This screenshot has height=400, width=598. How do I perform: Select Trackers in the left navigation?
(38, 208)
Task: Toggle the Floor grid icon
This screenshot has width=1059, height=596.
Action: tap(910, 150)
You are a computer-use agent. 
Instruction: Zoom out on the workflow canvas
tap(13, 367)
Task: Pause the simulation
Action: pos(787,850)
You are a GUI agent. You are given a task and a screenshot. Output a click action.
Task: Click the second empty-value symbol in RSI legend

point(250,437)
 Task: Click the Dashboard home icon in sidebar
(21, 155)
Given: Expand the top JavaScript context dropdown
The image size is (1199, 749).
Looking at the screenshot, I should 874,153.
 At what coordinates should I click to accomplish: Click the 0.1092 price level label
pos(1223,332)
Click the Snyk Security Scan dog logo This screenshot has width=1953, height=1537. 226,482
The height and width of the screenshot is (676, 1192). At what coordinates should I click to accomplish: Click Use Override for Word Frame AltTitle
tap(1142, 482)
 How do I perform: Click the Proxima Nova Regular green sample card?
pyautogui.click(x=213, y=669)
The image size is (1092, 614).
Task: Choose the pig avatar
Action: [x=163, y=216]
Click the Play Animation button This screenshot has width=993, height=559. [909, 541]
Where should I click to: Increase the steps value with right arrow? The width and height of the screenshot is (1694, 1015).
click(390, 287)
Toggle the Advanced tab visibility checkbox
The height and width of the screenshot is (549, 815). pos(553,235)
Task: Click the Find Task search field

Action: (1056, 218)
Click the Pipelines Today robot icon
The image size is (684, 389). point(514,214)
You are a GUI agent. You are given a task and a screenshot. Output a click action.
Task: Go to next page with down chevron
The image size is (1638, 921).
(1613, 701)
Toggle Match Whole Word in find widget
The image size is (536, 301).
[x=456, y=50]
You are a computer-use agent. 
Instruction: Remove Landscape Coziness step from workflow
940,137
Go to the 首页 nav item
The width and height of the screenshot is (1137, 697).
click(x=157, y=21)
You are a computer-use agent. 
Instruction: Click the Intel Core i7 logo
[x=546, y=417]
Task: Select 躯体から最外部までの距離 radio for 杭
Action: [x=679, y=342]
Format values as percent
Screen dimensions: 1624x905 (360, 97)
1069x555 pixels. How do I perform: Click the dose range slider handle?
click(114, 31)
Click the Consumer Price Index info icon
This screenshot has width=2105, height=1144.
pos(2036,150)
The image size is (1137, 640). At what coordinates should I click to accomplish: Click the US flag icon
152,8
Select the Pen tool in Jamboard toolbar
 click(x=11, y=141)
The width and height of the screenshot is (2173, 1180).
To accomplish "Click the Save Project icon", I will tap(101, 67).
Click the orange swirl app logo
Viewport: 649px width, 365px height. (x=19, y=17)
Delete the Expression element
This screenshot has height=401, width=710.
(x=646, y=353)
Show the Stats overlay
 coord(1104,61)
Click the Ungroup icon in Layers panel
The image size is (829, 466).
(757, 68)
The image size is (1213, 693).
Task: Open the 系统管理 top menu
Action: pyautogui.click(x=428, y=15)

## To do
Your job is to retype all of the material exactly.

## Response box
This screenshot has height=400, width=598. How do I perform: Select Trackers in the left navigation?
(38, 208)
Task: Toggle the Floor grid icon
This screenshot has width=1059, height=596.
Action: tap(910, 150)
You are a computer-use agent. 
Instruction: Zoom out on the workflow canvas
tap(13, 367)
Task: Pause the simulation
Action: pos(787,850)
You are a GUI agent. You are given a task and a screenshot. Output a click action.
Task: Click the second empty-value symbol in RSI legend

point(250,437)
 Task: Click the Dashboard home icon in sidebar
(21, 155)
Given: Expand the top JavaScript context dropdown
The image size is (1199, 749).
Looking at the screenshot, I should 874,153.
 At what coordinates should I click to accomplish: Click the 0.1092 price level label
pos(1223,332)
Click the Snyk Security Scan dog logo This screenshot has width=1953, height=1537. 226,482
The height and width of the screenshot is (676, 1192). At what coordinates should I click to accomplish: Click Use Override for Word Frame AltTitle
tap(1142, 482)
 How do I perform: Click the Proxima Nova Regular green sample card?
pyautogui.click(x=213, y=669)
The image size is (1092, 614).
Task: Choose the pig avatar
Action: [x=163, y=216]
Click the Play Animation button This screenshot has width=993, height=559. [909, 541]
Where should I click to: Increase the steps value with right arrow? The width and height of the screenshot is (1694, 1015).
click(390, 287)
Toggle the Advanced tab visibility checkbox
The height and width of the screenshot is (549, 815). pos(553,235)
Task: Click the Find Task search field

Action: (1056, 218)
Click the Pipelines Today robot icon
The image size is (684, 389). point(514,214)
You are a GUI agent. You are given a task and a screenshot. Output a click action.
Task: Go to next page with down chevron
The image size is (1638, 921).
(1613, 701)
Toggle Match Whole Word in find widget
The image size is (536, 301).
[x=456, y=50]
You are a computer-use agent. 
Instruction: Remove Landscape Coziness step from workflow
940,137
Go to the 首页 nav item
The width and height of the screenshot is (1137, 697).
click(x=157, y=21)
You are a computer-use agent. 
Instruction: Click the Intel Core i7 logo
[x=546, y=417]
Task: Select 躯体から最外部までの距離 radio for 杭
Action: [x=679, y=342]
Format values as percent
Screen dimensions: 1624x905 (360, 97)
1069x555 pixels. How do I perform: Click the dose range slider handle?
click(114, 31)
Click the Consumer Price Index info icon
This screenshot has width=2105, height=1144.
pos(2036,150)
The image size is (1137, 640). At what coordinates should I click to accomplish: Click the US flag icon
152,8
Select the Pen tool in Jamboard toolbar
 click(x=11, y=141)
The width and height of the screenshot is (2173, 1180).
To accomplish "Click the Save Project icon", I will tap(101, 67).
Click the orange swirl app logo
Viewport: 649px width, 365px height. (x=19, y=17)
Delete the Expression element
This screenshot has height=401, width=710.
(x=646, y=353)
Show the Stats overlay
 coord(1104,61)
Click the Ungroup icon in Layers panel
The image size is (829, 466).
(757, 68)
The image size is (1213, 693).
Task: Open the 系统管理 top menu
Action: pyautogui.click(x=428, y=15)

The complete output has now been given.